## WORK REQUIRED
Can you continue the event page below on rights, legality and justice, picking up after the last sentence of its Description section?

## TEXT
* begin *
This is a two-day in-person event. It is open to the public but pre-registration is required.

Tuesday 29 April 10am-5pm and Wednesday 30 April 9am-4pm.

Register to attend 

Draft Programme

Convenors

Tor Krever (University of Cambridge)
Nora Jaber (University of Edinburgh)

Speakers

Zoe Adams (University of Cambridge)
Michael Becker (Trinity College Dublin)
Michelle Burgis-Kastallho (University of Edinburgh)
Tanzil Chowdhury (Queen Mary University of London)
Noura Erakat (Rutgers University)
Anastasiya Kotova (Lund University)
Carl Emilio Lewis (T.M.C. Asser Institute)
Robert Knox (University of Liverpool)
Sumi Madhok (LSE)
Matilde Masetti Placci (University of Edinburgh)
Lara Montesinos Coleman (University of Sussex)
Mireia Garces De Marcilla Muste (University of Exeter)
Eva Nanopoulos (Queen Mary University of London)
Nicola Palmer (University of Cape Town)
Nicola Perugini (University of Edinburgh)
Quỳnh N Phạm (Colby College)
Marius Pieterse (University of the Witwatersrand) Francisco-José Quintana (Geneva Graduate Institute and European University Institute)
Fernando Quintana (Queen Mary University of London)
Francisco-José Quintana (Geneva Graduate Institute and European University Institute)
Juliana Santos de Carvalho (University of Cambridge)
Fionn Toland (University of York)
Leila Ulrich (University of Oxford)
Dimitri Van Den Meerssche (Queen Mary University of London)
Marina Veličković (University of Warwick)

Description

Calls for justice are increasingly articulated in the language of human rights and legality, injustice framed in turn as an issue of illegality. The crystalisation of legality as the vernacular of justice movements can be seen at both the domestic and international level— the proliferation of ‘rights talk’ and turn to litigation by social movements in national courts; global injustice challenged in the language of international law and international justice increasingly synonymous with international criminal justice. Courts and international legal fora are increasingly the privileged sites in which political demands are articulated and battles over rights and legality are fought and settled. The connection between political demands for justice and their articulation in and through the language of rights and legality is often taken for granted. These developments have received only limited scrutiny, their domestic and international dimensions rarely analysed as part of the same phenomenon. Nor has the historical specificity of these developments received sufficient attention.
* end *
## RECORDS SHOWN
* begin *
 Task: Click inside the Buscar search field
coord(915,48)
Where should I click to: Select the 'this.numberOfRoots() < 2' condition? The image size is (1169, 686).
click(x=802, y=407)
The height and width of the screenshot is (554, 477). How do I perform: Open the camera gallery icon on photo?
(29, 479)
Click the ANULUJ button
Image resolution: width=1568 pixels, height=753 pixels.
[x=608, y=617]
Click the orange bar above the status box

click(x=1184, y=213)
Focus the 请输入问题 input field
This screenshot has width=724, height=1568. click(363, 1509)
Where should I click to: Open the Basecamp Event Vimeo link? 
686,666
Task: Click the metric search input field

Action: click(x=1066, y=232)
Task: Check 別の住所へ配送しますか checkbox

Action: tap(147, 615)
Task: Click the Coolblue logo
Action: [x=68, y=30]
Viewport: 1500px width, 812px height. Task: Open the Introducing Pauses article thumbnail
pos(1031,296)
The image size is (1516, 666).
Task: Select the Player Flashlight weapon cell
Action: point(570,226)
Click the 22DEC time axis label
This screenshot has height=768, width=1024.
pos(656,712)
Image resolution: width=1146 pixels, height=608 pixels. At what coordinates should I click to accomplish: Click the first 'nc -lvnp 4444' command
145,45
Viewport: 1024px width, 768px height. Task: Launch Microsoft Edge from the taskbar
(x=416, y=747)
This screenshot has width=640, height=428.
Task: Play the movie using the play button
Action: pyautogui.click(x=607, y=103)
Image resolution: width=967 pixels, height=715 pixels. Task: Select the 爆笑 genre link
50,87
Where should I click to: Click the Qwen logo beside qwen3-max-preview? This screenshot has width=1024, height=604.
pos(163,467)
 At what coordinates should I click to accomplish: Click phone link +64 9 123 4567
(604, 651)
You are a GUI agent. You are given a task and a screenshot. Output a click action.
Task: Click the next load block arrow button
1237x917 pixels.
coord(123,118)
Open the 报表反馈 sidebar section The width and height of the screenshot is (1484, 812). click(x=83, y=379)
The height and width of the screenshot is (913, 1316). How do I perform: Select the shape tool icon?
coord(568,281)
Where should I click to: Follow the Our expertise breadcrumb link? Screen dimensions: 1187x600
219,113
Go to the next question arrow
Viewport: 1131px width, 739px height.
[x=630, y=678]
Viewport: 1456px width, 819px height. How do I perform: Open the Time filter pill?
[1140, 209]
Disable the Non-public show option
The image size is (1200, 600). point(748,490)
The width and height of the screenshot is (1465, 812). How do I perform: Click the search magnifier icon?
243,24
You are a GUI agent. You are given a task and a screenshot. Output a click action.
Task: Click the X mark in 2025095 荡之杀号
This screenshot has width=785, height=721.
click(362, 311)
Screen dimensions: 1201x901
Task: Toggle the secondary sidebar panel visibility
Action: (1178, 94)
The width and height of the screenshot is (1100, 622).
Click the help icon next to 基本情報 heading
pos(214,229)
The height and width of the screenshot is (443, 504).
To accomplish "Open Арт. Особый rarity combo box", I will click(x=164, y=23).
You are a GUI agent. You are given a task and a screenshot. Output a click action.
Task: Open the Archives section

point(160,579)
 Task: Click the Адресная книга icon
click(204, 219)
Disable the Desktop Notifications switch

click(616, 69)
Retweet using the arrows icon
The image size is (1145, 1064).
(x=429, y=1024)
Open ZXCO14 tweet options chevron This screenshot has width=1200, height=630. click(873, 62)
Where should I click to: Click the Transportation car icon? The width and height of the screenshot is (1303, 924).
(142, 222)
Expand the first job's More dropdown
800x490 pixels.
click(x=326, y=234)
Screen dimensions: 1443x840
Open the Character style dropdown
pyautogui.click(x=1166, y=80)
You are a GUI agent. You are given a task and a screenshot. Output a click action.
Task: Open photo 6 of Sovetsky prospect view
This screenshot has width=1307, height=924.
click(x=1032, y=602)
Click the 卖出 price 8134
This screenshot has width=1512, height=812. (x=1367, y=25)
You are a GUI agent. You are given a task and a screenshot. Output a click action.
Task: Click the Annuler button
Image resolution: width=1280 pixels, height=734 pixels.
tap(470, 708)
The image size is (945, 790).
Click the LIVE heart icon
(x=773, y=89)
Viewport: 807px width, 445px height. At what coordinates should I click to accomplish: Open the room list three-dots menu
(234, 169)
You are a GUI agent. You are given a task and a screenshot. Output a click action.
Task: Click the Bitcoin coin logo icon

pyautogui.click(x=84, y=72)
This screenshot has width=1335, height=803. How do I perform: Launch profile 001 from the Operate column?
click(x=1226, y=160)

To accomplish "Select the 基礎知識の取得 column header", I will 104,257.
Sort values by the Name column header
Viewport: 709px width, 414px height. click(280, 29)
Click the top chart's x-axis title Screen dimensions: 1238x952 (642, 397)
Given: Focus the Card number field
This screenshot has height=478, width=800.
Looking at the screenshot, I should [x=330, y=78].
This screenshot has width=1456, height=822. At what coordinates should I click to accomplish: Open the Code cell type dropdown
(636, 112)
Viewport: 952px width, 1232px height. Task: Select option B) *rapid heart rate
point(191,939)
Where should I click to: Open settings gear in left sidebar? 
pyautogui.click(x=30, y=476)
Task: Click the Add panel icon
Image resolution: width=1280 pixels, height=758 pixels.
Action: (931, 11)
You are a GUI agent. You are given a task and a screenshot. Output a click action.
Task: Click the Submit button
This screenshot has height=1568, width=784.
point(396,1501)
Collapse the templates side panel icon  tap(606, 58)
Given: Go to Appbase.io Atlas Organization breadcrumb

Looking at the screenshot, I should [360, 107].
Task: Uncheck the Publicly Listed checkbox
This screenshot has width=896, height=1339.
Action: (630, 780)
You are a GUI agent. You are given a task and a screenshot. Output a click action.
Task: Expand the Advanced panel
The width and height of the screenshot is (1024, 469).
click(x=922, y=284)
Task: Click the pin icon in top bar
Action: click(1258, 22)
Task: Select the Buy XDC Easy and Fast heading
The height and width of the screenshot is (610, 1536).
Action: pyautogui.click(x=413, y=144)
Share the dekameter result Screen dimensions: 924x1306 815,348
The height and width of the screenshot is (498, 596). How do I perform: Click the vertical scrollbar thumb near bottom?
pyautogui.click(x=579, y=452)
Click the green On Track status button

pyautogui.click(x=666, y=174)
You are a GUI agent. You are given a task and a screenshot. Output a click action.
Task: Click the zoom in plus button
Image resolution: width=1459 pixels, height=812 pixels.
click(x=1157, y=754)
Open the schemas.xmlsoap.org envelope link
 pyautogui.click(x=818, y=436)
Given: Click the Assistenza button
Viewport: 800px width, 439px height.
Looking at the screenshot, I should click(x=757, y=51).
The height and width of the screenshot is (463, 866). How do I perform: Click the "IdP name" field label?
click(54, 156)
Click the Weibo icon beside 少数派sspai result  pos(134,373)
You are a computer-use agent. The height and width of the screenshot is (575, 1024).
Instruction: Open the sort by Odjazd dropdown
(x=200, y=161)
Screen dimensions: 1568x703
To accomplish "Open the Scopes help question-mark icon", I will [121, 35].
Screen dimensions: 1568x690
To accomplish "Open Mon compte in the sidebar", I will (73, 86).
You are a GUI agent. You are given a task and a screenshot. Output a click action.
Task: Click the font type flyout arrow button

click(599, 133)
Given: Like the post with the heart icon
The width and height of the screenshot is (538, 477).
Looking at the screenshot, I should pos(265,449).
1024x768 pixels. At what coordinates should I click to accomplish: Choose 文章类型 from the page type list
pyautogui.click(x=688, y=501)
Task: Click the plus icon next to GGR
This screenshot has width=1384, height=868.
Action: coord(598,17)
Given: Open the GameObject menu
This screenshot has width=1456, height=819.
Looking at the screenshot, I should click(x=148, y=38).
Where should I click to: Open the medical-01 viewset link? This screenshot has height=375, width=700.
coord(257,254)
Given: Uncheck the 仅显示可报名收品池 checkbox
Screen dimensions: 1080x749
* end *
## ANSWER
This symposium brings together scholars to reflect on the potentials, limitations, and dangers of the juridification of struggles for justice. It questions and explores the relationship between conceptions of justice and law in diverse contexts and across time. How and to what extent do contemporary justice struggles differ from their antecedents’ uses of law? What is gained—but also potentially lost—through the juridification of political demands for justice? Under what circumstances can (and have) rights/legality be(en) mobilised in pursuit of justice? When might such framing weaken or depoliticise such demands, potentially collapsing conceptions of justice into mere calls for legal remedies?

Speakers will bring specific examples from their own work to consider local and international aspects of the juridification of justice. Collectively, we will assess how these historical and contemporary case studies can best inform new strategies of social transformation and to evaluate the uses and limits of rights/legality within such strategies.

There will be a sandwich lunch provided on both days. All registered attendees welcome.

This event is supported by:

CRASSH
The Lauterpacht Centre for International Law
Girton College, Cambridge (Sheila Lesley Law and Innovation Grant)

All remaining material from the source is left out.